#### Work to be completed
Could you restate word for word every line of the records below, from the first one to the one holding "Share [button] (110, 2247)"?
--- Input material Enclosed Below ---
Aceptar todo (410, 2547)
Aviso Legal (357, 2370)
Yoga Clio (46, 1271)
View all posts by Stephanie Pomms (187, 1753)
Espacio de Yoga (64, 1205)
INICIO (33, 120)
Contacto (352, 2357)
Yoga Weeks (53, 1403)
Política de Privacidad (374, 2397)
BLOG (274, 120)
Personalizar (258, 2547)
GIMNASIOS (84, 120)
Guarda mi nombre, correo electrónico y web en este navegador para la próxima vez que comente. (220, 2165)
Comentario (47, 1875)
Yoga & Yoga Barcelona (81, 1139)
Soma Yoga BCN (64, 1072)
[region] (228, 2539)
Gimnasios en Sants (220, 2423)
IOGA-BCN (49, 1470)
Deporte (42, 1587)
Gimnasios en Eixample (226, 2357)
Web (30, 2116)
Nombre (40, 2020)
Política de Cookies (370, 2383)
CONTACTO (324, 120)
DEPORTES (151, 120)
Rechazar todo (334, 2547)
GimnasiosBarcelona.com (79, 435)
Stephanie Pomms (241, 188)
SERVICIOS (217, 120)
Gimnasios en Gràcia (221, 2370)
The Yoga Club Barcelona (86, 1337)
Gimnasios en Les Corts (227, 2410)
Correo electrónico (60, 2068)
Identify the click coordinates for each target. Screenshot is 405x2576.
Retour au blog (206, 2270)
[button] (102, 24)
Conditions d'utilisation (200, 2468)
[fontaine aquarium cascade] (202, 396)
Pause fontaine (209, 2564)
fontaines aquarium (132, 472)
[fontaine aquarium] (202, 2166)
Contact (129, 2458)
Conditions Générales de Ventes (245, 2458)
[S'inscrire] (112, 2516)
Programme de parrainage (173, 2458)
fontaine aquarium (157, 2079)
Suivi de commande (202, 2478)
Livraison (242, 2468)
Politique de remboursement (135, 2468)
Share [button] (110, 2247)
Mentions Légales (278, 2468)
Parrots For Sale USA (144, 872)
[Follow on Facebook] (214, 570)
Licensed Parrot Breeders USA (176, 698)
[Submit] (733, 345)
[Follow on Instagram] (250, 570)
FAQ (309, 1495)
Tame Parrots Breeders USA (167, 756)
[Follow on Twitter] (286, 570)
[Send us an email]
--- End of Enclosed Input material ---
#### Solution to the problem
Aceptar todo (410, 2547)
Aviso Legal (357, 2370)
Yoga Clio (46, 1271)
View all posts by Stephanie Pomms (187, 1753)
Espacio de Yoga (64, 1205)
INICIO (33, 120)
Contacto (352, 2357)
Yoga Weeks (53, 1403)
Política de Privacidad (374, 2397)
BLOG (274, 120)
Personalizar (258, 2547)
GIMNASIOS (84, 120)
Guarda mi nombre, correo electrónico y web en este navegador para la próxima vez que comente. (220, 2165)
Comentario (47, 1875)
Yoga & Yoga Barcelona (81, 1139)
Soma Yoga BCN (64, 1072)
[region] (228, 2539)
Gimnasios en Sants (220, 2423)
IOGA-BCN (49, 1470)
Deporte (42, 1587)
Gimnasios en Eixample (226, 2357)
Web (30, 2116)
Nombre (40, 2020)
Política de Cookies (370, 2383)
CONTACTO (324, 120)
DEPORTES (151, 120)
Rechazar todo (334, 2547)
GimnasiosBarcelona.com (79, 435)
Stephanie Pomms (241, 188)
SERVICIOS (217, 120)
Gimnasios en Gràcia (221, 2370)
The Yoga Club Barcelona (86, 1337)
Gimnasios en Les Corts (227, 2410)
Correo electrónico (60, 2068)
Identify the click coordinates for each target. Screenshot is 405x2576.
Retour au blog (206, 2270)
[button] (102, 24)
Conditions d'utilisation (200, 2468)
[fontaine aquarium cascade] (202, 396)
Pause fontaine (209, 2564)
fontaines aquarium (132, 472)
[fontaine aquarium] (202, 2166)
Contact (129, 2458)
Conditions Générales de Ventes (245, 2458)
[S'inscrire] (112, 2516)
Programme de parrainage (173, 2458)
fontaine aquarium (157, 2079)
Suivi de commande (202, 2478)
Livraison (242, 2468)
Politique de remboursement (135, 2468)
Share [button] (110, 2247)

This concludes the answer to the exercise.